• Work task
Repeat nothing but the lines below running from the one containing "Ozone Injection (33, 554)" to the one containing "See All Specialists (39, 1949)". Keep both end lines.
___
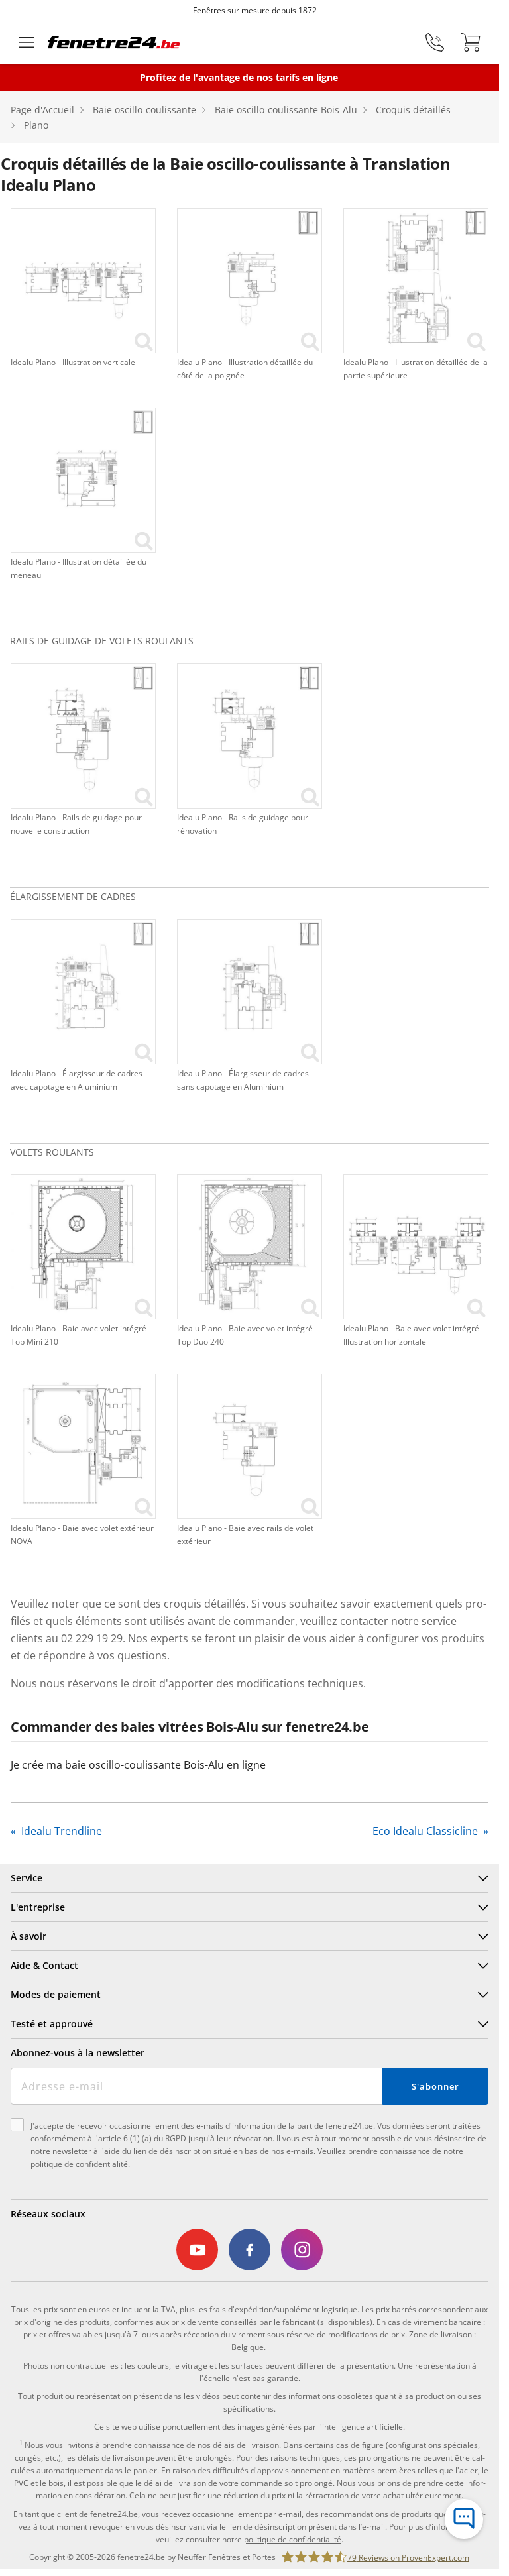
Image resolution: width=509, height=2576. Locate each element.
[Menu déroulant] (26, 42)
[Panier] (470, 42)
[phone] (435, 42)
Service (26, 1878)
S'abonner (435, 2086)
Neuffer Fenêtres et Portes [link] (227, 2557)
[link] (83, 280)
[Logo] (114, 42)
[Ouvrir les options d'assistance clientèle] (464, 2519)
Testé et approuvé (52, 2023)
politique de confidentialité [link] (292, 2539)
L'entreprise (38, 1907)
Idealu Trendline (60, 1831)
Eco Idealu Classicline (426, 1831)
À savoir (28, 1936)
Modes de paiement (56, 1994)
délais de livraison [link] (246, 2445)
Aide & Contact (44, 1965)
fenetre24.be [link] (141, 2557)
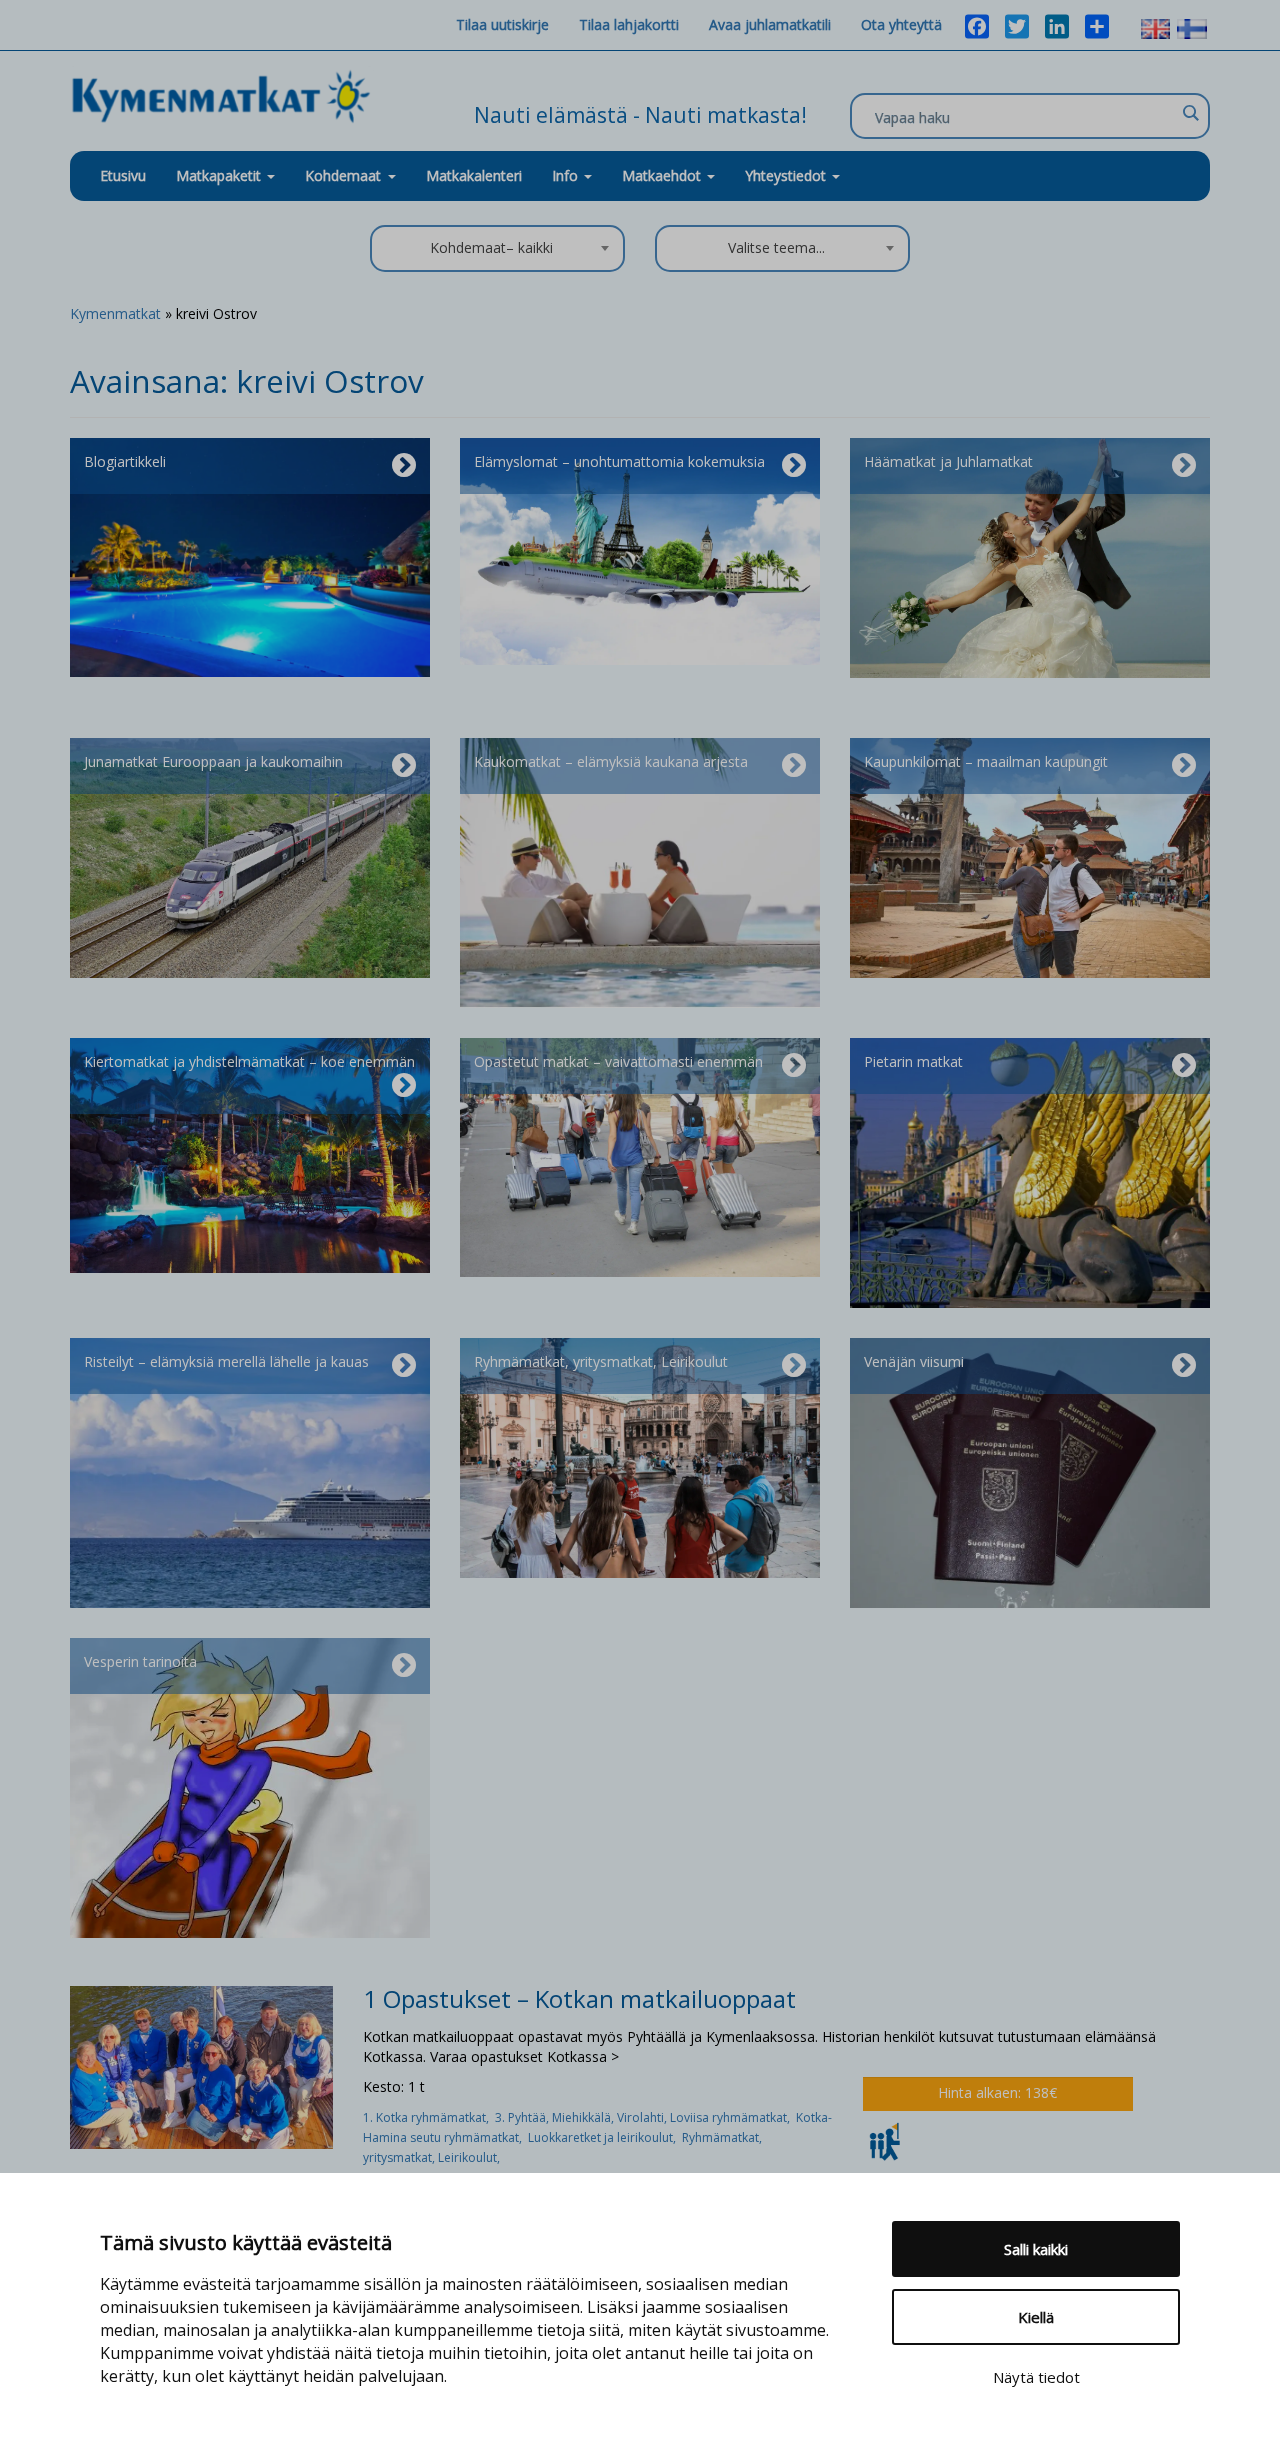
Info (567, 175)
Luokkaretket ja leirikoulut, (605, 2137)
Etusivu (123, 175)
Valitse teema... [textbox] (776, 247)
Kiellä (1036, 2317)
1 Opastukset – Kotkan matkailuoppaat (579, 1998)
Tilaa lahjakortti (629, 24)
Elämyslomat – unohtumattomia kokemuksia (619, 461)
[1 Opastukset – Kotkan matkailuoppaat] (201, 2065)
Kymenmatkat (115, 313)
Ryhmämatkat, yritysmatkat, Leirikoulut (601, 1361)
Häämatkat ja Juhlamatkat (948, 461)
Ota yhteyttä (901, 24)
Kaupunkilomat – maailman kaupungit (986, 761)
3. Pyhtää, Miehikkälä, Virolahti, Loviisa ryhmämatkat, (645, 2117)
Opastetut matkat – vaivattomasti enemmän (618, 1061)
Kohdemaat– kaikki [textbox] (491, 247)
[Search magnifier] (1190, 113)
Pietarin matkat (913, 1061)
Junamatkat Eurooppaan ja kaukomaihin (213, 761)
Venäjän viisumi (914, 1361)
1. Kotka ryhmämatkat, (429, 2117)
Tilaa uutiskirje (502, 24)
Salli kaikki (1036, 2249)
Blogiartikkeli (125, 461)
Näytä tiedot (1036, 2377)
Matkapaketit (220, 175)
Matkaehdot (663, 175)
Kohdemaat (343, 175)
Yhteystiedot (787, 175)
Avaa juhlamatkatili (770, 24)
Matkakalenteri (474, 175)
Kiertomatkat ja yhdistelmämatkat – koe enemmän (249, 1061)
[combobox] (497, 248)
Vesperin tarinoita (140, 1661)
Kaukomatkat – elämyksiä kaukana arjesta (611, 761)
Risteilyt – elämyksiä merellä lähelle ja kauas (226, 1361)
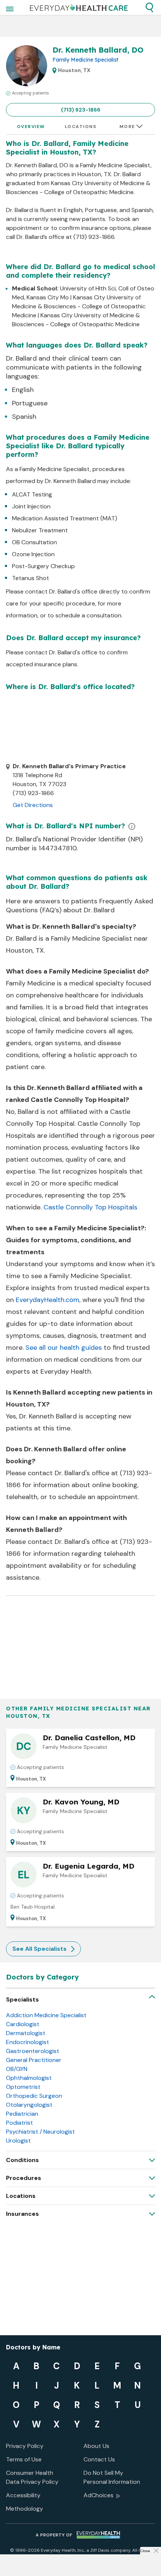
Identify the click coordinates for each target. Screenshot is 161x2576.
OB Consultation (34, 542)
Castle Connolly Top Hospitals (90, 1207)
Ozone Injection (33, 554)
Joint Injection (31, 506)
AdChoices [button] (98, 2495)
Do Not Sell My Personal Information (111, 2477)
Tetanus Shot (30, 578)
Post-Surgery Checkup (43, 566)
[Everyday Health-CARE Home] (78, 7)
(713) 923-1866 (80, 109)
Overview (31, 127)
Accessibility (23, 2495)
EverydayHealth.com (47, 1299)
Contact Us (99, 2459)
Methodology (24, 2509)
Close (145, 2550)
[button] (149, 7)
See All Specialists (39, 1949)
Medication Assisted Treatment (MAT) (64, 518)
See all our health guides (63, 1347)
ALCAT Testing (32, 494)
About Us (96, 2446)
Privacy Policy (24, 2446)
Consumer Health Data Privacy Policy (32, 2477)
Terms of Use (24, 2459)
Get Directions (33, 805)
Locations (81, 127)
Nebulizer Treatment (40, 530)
___
• Task solution
Ozone Injection (33, 554)
Joint Injection (31, 506)
AdChoices [button] (98, 2495)
Do Not Sell My Personal Information (111, 2477)
Tetanus Shot (30, 578)
Post-Surgery Checkup (43, 566)
[Everyday Health-CARE Home] (78, 7)
(713) 923-1866 (80, 109)
Overview (31, 127)
Accessibility (23, 2495)
EverydayHealth.com (47, 1299)
Contact Us (99, 2459)
Methodology (24, 2509)
Close (145, 2550)
[button] (149, 7)
See All Specialists (39, 1949)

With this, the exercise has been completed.